Rapport #09

Une nouvelle semaine commence, et avec elle, j’arrive presque à mi-parcours de ce séjour. Tout va trop vite ici…

Le cours de Nic Collins oscille entre Rainforest de Tudor et Queen of the Desert d’Alvin Lucier.

Dans un premier temps donc, nous expérimentons nos objets et/ou nos sons. Le but est d’arriver à une installation cohérente. Je me focalise sur des fréquences variables et une bouteille en plastique pour la résonance. J’ai l’impression de trouver ma place peu à peu, et d’être à l’aise avec mes sons. Le résultat de notre Rainforest est très équilibré, même si on est loin de la forêt amazonienne. C’est surtout la déambulation entre les différents dispositifs qui est intéressante : des ordinateurs de partout, des canettes et des bouteilles sonores, des instruments trafiqués etc…

Une fois ce drôle d’ensemble éteint, nous commençons à travailler sur The Queen of Desert de Lucier : poser des substances sur une toile afin de voir apparaître des images. En gros, l’important n’est plus vraiment la qualité du son mais sa capacité à bouger des objets. Je (re)pense à cette idée évoquée dans le précédent rapport sur la puissance du son dans l’espace : ici, c’est presque la preuve par A+B. Non seulement le son devient générateur d’images, mais en plus il bouge les objets. Le son comme force physique.

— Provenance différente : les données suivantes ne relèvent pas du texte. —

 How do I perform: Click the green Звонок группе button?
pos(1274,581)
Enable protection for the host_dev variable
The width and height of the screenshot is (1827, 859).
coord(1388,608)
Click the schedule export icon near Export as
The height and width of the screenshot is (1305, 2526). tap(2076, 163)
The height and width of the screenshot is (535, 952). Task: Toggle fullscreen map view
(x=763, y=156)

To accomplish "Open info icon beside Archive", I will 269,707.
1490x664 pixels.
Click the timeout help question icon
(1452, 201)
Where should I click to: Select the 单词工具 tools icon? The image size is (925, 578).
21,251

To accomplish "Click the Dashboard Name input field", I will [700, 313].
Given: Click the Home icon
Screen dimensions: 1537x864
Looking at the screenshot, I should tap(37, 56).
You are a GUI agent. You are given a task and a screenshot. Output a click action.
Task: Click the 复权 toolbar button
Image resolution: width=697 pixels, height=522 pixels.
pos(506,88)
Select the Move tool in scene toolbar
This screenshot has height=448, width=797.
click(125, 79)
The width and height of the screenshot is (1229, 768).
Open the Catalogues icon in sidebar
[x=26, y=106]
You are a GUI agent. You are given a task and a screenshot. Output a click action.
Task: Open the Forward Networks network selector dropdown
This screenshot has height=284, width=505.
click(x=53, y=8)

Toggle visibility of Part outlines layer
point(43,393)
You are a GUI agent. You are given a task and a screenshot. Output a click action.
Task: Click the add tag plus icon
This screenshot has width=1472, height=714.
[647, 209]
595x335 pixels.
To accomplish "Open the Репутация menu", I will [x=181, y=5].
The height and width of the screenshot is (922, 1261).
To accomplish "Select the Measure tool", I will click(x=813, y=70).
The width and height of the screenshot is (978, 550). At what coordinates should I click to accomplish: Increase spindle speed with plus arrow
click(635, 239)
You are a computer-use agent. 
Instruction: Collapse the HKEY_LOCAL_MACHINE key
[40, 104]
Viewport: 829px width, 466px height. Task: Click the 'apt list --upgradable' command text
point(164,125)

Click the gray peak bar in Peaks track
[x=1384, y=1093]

En ce qui concerne le projet son avec Peter Gena, je présente cette fois-ci B, comme une suite du travail précédent. Cette fois-ci, je me focalise sur l’aspect harmonique et rythmique pour faire évoluer cette fréquence B (Si). Ce qui m’intéresse en fait avec ce cours, je crois, c’est de me lâcher de plus en plus. Je commence à laisser mes pulsions « mini-animales » reprendre le dessus.

En parallèle, j’ai aussi l’impression de me permettre de prendre plus de temps pour faire les choses. Au lieu de me lancer dans le projet, j’ai tendance à beaucoup plus prendre le temps d’essayer les outils et les logiciels.

Je décolle de Chicago.

La nuit est bien noire : on mange des chips bleues alors que sur l’écran, rien de très intéressant : Britney Spears dévoile ses secrets d’enfance, That’s 70’s Show sur FXTV, un match de basket et un vieux film avec Will Smith…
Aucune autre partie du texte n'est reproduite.